Father Christmas will not be visiting one northern Chinese town this year as officials there have ordered the removal of all festive decorations and banned shops from holding sales to “maintain stability”, according to a notice circulated on social media.
The statement from the city management office in Langfang, Hebei province, also appealed to the public to report anyone “spreading religion” in parks and squares, though it did not specify which religion.
Christmas is not a recognised holiday in mainland China – where the ruling party is officially atheist – and for many years authorities have taken a tough stance on anyone who celebrates it in public.
In December last year members of the Communist Party’s Youth League at the University of South China in Hunan province were asked to sign a code of conduct which told them not to participate in Christmas-related celebrations, according to social media posts circulating at the time.

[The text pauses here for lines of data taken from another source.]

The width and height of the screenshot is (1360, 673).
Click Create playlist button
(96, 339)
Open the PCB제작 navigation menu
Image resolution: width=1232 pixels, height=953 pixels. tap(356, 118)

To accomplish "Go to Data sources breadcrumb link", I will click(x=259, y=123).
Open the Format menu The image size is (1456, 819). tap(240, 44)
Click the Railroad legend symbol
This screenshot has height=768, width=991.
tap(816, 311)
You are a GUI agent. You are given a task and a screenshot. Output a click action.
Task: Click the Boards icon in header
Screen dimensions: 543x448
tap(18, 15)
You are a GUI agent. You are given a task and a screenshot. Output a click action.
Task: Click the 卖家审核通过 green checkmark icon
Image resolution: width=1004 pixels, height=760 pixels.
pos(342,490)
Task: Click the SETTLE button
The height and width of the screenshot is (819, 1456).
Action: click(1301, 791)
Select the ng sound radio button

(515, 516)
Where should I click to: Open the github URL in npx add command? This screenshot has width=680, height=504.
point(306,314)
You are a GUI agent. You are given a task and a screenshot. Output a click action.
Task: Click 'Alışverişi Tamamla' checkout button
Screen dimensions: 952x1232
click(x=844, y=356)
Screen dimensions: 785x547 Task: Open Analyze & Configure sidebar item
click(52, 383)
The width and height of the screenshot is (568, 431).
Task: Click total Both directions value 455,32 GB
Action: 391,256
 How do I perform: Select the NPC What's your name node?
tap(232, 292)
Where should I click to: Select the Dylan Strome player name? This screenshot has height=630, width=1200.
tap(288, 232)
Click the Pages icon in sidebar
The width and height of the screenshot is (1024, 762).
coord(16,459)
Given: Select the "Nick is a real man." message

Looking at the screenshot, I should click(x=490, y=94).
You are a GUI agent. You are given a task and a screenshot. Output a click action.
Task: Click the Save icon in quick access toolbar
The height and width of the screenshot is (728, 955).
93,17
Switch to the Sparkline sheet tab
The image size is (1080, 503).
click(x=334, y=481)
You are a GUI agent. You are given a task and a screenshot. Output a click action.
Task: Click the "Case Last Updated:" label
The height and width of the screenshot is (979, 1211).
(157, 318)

The statement by Langfang officials said that anyone caught selling Christmas trees, wreaths, stockings or Santa Claus figures in the city would be punished.
“Shops are strictly prohibited from holding Christmas performances or promotional sales,” it said.
A worker at the management office said in an interview, however, that the ban was not specifically aimed at festive products, but rather the sale of goods on the street.
“We don’t allow shops to place their products out in the street, even if it is fruit or perfumes,” said the woman, who asked not to be named. “It’s not just during Christmas.”
While the ban on the sale of Christmas goods might appear to be directed at retailers, it also comes amid a crackdown on Christians practising their religion across the country.
On Saturday morning, more than 60 police officers and officials stormed a children’s Bible class in Guangzhou, capital of southern China’s Guangdong province.
The incident came after authorities shut down the 1,500-member Zion Church in Beijing in September and Chengdu’s 500-member Early Rain Covenant Church last week.
In the case of the latter, about 100 worshippers were snatched from their homes or from the streets in coordinated raids.
Patrick Poon, Amnesty International’s China researcher, said in an interview that the recent raids on churches reflected the government’s attitude towards Christianity and that the move by officials in Hebei was probably intended to impress Beijing.
“The authorities in Langfang might want to show how much they are ready to please the central government by banning Christmas decorations and sales.
“However, it also shows their ignorance about what Christmas really means for Christians, which is not about shopping or party celebrations but it’s the time to manifest their faith.”
Despite its apparent crackdown on Christmas, China manufactured and exported 60 per cent of the world’s artificial Christmas trees in 2017, according to Xinhua.